--- TEXT SEGMENT ---
* * *
Question 4 True / False
Stage theory and worm theory agree that strict numerical identity holds between a person at different times — they merely disagree about whether persons are three-dimensional or four-dimensional entities.
TTrue
FFalse
Answer: False
This is a fundamental mischaracterization. Both stage theory and worm theory accept a four-dimensionalist ontology where temporal stages exist. But they differ crucially on identity: worm theory says the same entity (the four-dimensional worm) is present at different times via its temporal parts, so strict identity holds across time. Stage theory says that what we point to is the stage itself, and the stage-at-t₁ is numerically distinct from the stage-at-t₂ — identity does not hold across times. What replaces identity is a counterpart relation. This is the core disagreement.
Question 5 Short Answer
What problem about temporary properties motivates stage theory, and how does stage theory resolve it more cleanly than worm theory?
Think about your answer, then reveal below.
Model answer: The problem: if the same object is both sitting (yesterday) and standing (today), it seems to have contradictory properties. Worm theory resolves this by attributing properties to different temporal parts of the four-dimensional worm and indexing properties to times (sitting-at-t₁, standing-at-t₂), but this relational move seems to change the nature of property attribution. Stage theory resolves it more cleanly by denying that the same object is involved at both times at all. The yesterday-stage simply is sitting, the today-stage simply is standing — both have their properties absolutely, not relationally. The contradiction dissolves because no single object ever has both properties.
This also shows why stage theory is not merely terminological. The metaphysics of property attribution differs: worm theory introduces temporal relativization of intrinsic properties (which some find objectionable), while stage theory preserves the absolute attribution of intrinsic properties by multiplying objects. Which resolution is more parsimonious is itself a substantive metaphysical question.
* * *
--- DATA EXTRACT ---
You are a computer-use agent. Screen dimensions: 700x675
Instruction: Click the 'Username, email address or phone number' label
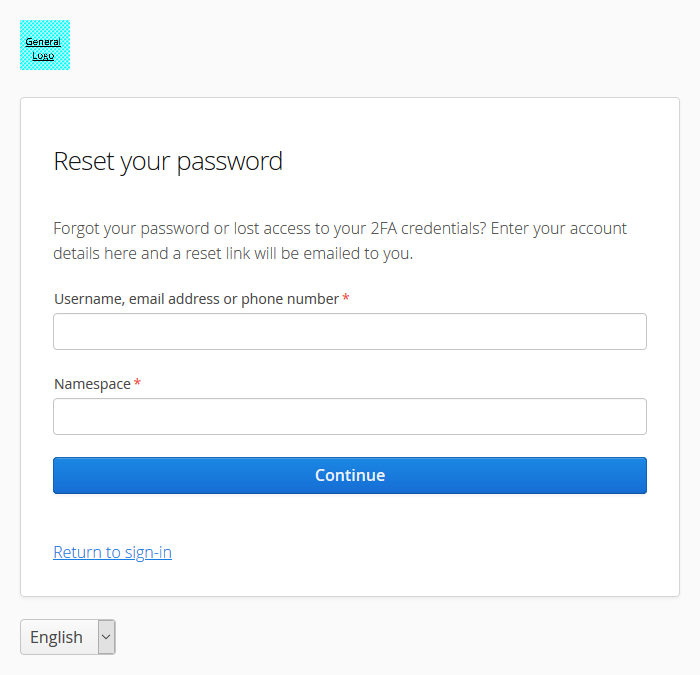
* * *
--- TASKS TO CARRY OUT ---
1 > Answer these questions using the quiz on stage theory and worm theory:
(a) What ontology do both stage theory and worm theory accept?
(b) In stage theory, what replaces identity across times?
(c) By what means does stage theory preserve the absolute attribution of intrinsic properties?
2 > Transcribe the quiz on stage theory and worm theory from "Question 4 True" up to and including "the core disagreement.", keeping every character unchanged.
The lines above come from a different source than the quiz on stage theory and worm theory.

--- OUTPUTS ---
1 >
(a) A four-dimensionalist ontology where temporal stages exist.
(b) A counterpart relation.
(c) By multiplying objects.

2 >
Question 4 True / False
Stage theory and worm theory agree that strict numerical identity holds between a person at different times — they merely disagree about whether persons are three-dimensional or four-dimensional entities.
TTrue
FFalse
Answer: False
This is a fundamental mischaracterization. Both stage theory and worm theory accept a four-dimensionalist ontology where temporal stages exist. But they differ crucially on identity: worm theory says the same entity (the four-dimensional worm) is present at different times via its temporal parts, so strict identity holds across time. Stage theory says that what we point to is the stage itself, and the stage-at-t₁ is numerically distinct from the stage-at-t₂ — identity does not hold across times. What replaces identity is a counterpart relation. This is the core disagreement.